O yüzden çalışırken farklı açılarla çekim yapmayı alışkanlık edindim. Doğru açıyı yakalamak fotoğrafçının işi oluyor çünkü karşındaki kıpırdamıyor. Öyle anlar yaşıyorum ki minicik bir sağa kaydırma için çıktığım merdivenden 10 kere iniyorum. Yemek fotoğrafçılığında maket kullanmayı veya boya vesaireyle oynamayı da sevmiyorum. Çekerim ve yerim! Kareler çok gerçek olmalı, hedefim bakan kişinin canını çektirmek, uzanıp alma hissini sağlamak. Her şey gerçek olmalı. Bence sahne ne kadar gerçekse fotoğrafı da o kadar iyi olur yemeğin.

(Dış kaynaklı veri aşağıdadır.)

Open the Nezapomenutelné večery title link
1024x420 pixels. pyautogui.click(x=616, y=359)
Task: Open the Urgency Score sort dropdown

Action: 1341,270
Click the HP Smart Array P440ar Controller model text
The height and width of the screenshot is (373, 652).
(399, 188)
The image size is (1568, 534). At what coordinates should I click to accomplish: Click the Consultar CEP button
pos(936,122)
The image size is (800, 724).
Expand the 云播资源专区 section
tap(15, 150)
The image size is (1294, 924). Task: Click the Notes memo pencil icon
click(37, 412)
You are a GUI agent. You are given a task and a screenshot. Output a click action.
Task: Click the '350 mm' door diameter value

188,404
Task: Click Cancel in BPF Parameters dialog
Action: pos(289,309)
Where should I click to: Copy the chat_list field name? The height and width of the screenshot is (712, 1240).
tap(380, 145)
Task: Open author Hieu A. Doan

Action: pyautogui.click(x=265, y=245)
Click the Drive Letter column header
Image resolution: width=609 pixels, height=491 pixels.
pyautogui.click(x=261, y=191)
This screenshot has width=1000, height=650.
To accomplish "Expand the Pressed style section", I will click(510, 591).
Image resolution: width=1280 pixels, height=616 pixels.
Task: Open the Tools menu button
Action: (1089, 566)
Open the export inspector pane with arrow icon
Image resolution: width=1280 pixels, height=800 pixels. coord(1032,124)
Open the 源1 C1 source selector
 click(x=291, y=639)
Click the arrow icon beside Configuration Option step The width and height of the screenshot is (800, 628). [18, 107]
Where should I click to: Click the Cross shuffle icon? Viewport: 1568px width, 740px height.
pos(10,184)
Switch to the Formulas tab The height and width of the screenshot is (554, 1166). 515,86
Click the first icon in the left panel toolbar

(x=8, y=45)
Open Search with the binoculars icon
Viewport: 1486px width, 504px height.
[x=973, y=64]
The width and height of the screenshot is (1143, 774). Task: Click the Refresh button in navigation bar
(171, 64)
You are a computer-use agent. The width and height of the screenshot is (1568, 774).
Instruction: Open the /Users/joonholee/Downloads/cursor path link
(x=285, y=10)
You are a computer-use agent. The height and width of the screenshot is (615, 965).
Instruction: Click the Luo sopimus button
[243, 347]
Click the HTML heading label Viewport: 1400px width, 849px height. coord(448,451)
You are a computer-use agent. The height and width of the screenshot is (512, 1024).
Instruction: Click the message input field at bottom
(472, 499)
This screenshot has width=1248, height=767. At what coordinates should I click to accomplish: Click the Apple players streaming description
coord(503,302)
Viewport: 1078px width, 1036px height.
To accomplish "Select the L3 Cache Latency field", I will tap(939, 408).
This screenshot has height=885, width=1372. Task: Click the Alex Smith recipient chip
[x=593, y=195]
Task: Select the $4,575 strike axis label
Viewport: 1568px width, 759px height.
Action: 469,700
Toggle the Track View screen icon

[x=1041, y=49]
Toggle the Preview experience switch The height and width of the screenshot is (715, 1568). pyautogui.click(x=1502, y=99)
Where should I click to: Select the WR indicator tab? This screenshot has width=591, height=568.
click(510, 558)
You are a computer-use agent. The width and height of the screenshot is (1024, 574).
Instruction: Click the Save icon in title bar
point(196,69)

Lens seçimi elbette çok önemli. Elinizdeki makinenin sınırını bilmek de... Bunu telefonlar için söylüyorum. Telefonlardan çekilen (en iyi teknoloji bile olsa) fotoğraflar profesyonel ekipmanla ölçülemez. Günü kurtarmak için iyi bir gözünüz varsa çekip uygulamalarda renk ayarı, keskinliğiyle oynarsınız. Sonuç kötü olmaz hatta sosyal medyada rahatlıkla kullanılabilirler. Özellikle doğru alan derinliği önemli; cep telefonundaki yakın çekimlerde bu mümkün değil.